Editor's Pick No. 33
By Wen Qing  ·  2017-05-12  ·   Source: | Web Exclusive

Hello and welcome to the 33rd issues of Beijing Review

Photo by Cui Xiaodong 


The Power of five: Building a Stronger Partnership is about the 9th BRICS summit in Xiamen. The five countries that make up BRICS have growth rates higher than the global average of 3.1 percent. In addition to adding to their trade and economy, membership also enhances their international status. But the group is facing challenges, such as slower economies for Russia, Brazil and South Africa and is looking for ways to deal with the widening growth gap that separates China and India from the other three. One likely growth point for the member countries with lagging economies is China’s rapidly growing e-commerce industry, with increasing amounts of products being traded via China’s online shopping platforms. BRICS is maturing from an economic concept to a platform for coordination and exchanges to counter global power imbalances.  


Why China Can’t Back Down in the Donglang Standoff is about the border conflict between China and India in China’s Donglang area of the Tibet Autonomous Region that borders Bhutan. It began in June, when Chinese workers were building a road on China’s side of the border and Indian border troops crossed the boundary with weapons and bulldozers to obstruct construction. The dispute can be traced back to 1890, when China and Britain (who then governed India) agreed on the boundary, setting the Donglang area as Chinese territory. China and Bhutan have conducted talks since the 1980s about the area and have reached basic consensus. Since India is a third party, China feels it has no right to interfere with boundary talks between China and Bhutan, and India is violating Chinese sovereign territory was well as challenging Bhutan’s sovereignty.   

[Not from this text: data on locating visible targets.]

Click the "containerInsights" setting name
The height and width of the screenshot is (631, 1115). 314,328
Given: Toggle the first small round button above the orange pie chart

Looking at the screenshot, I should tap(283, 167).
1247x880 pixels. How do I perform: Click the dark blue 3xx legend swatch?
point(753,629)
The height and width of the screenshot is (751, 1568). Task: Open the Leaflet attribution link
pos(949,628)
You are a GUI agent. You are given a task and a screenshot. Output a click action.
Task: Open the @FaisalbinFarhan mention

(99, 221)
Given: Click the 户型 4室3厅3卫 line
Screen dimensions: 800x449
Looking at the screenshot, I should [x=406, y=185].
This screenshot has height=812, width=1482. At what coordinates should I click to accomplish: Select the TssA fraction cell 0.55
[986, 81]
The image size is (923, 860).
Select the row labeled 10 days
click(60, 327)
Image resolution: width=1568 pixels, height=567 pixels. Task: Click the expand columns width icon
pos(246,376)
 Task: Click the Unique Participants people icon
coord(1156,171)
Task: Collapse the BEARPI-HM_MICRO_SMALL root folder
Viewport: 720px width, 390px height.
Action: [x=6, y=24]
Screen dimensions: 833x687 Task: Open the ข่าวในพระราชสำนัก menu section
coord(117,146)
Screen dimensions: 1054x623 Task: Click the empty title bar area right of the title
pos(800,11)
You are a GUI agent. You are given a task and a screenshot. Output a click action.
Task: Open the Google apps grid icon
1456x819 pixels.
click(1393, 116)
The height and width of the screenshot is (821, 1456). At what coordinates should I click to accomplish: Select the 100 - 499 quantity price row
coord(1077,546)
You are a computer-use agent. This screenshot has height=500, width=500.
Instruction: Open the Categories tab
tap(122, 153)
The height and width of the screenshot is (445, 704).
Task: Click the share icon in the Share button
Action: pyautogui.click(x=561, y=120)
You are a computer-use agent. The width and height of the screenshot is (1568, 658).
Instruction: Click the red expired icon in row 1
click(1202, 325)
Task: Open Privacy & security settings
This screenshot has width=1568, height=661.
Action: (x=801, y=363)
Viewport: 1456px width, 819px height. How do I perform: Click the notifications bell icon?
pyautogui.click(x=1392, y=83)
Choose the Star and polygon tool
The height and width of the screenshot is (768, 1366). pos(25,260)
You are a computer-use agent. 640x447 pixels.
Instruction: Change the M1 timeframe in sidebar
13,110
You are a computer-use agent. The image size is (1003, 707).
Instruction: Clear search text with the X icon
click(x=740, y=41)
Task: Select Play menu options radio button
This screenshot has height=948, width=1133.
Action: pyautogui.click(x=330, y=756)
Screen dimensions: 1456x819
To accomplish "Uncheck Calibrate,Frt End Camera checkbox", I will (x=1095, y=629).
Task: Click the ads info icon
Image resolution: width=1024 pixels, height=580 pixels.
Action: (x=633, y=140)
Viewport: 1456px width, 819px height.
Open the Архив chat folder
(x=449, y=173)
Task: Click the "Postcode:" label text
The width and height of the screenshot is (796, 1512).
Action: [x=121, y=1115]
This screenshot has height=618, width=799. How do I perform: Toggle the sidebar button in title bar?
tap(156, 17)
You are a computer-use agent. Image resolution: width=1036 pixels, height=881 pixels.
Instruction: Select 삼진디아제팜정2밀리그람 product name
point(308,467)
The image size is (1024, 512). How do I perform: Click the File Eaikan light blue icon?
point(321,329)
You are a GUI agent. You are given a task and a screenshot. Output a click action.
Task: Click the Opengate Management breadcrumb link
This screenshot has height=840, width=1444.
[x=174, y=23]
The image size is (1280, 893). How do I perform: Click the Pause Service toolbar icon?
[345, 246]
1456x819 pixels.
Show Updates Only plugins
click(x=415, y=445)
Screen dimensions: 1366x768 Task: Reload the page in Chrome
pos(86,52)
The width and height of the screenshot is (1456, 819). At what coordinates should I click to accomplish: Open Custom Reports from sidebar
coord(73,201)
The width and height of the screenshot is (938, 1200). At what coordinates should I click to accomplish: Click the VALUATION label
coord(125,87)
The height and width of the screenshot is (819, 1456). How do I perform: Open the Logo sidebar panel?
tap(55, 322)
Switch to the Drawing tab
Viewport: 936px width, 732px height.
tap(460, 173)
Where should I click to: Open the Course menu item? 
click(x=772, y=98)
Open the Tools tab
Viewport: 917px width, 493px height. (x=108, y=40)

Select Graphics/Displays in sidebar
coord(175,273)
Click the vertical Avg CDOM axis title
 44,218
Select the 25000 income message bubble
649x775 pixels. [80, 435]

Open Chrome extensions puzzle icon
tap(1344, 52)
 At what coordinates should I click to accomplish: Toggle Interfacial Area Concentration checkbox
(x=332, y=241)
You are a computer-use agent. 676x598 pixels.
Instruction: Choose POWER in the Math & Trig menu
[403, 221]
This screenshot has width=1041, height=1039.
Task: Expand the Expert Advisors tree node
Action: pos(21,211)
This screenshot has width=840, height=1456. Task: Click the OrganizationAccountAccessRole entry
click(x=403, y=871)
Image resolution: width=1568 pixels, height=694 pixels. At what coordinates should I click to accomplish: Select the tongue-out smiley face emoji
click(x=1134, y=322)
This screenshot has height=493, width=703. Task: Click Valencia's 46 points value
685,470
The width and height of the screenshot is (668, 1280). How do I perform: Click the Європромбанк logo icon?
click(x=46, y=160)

FTZs Go International  is about the relaxing of some market access restrictions on foreign investors in China’s free trade zones. A shortened list, known as the 2017 negative list, specifies the sectors that are off limits or restricted to foreign investors. Compared to the 2015 list, it cuts 10 categories and 27 measures in fields such as aviation manufacturing, education and banking services. These actions show China’s role in global trade is changing significantly from a participant in global trade to a hub and center for it. Although the approach increases the risks, if China can maintain its sound economic growth, more of its industries will be able to weather international competition and more sectors will open up. Do you know how many foreign trade zones there are in China?